== Segment start ==
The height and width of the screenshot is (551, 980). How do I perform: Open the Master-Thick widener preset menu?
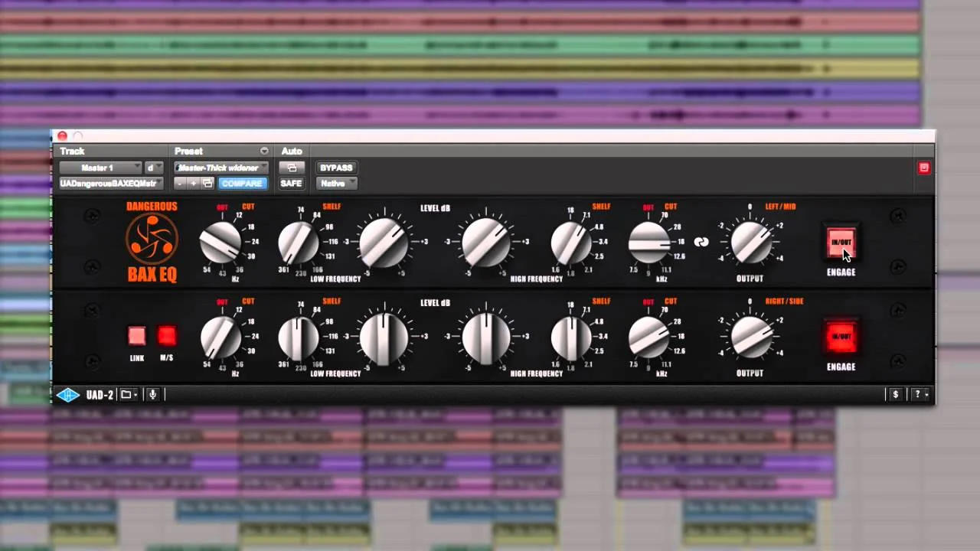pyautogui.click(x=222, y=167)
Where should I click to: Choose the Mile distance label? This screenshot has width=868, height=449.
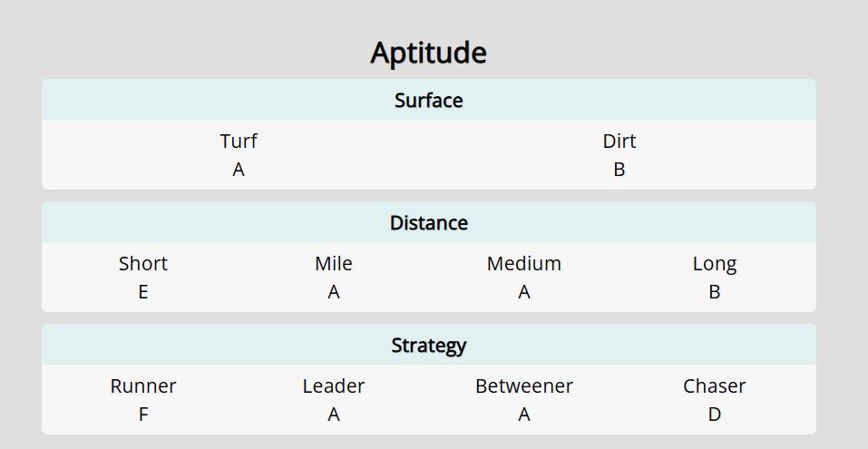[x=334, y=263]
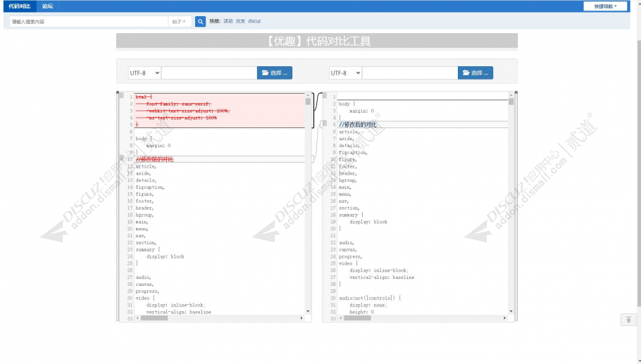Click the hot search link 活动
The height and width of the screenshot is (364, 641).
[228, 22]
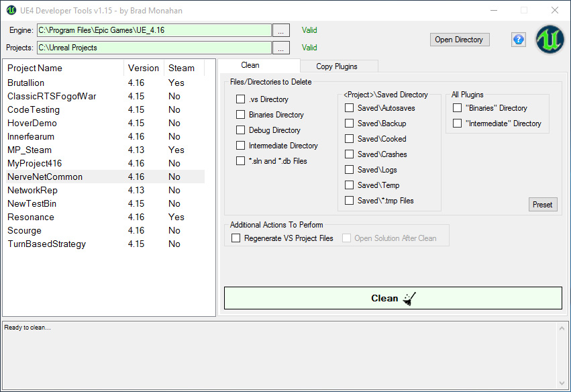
== Segment end ==
Task description.
Print all the material above verbatim and omit its pictures.

Answer below.
The height and width of the screenshot is (551, 980). How do I perform: Open the Master-Thick widener preset menu?
pyautogui.click(x=222, y=167)
Where should I click to: Choose the Mile distance label? This screenshot has width=868, height=449.
[x=334, y=263]
Click the hot search link 活动
The height and width of the screenshot is (364, 641).
[228, 22]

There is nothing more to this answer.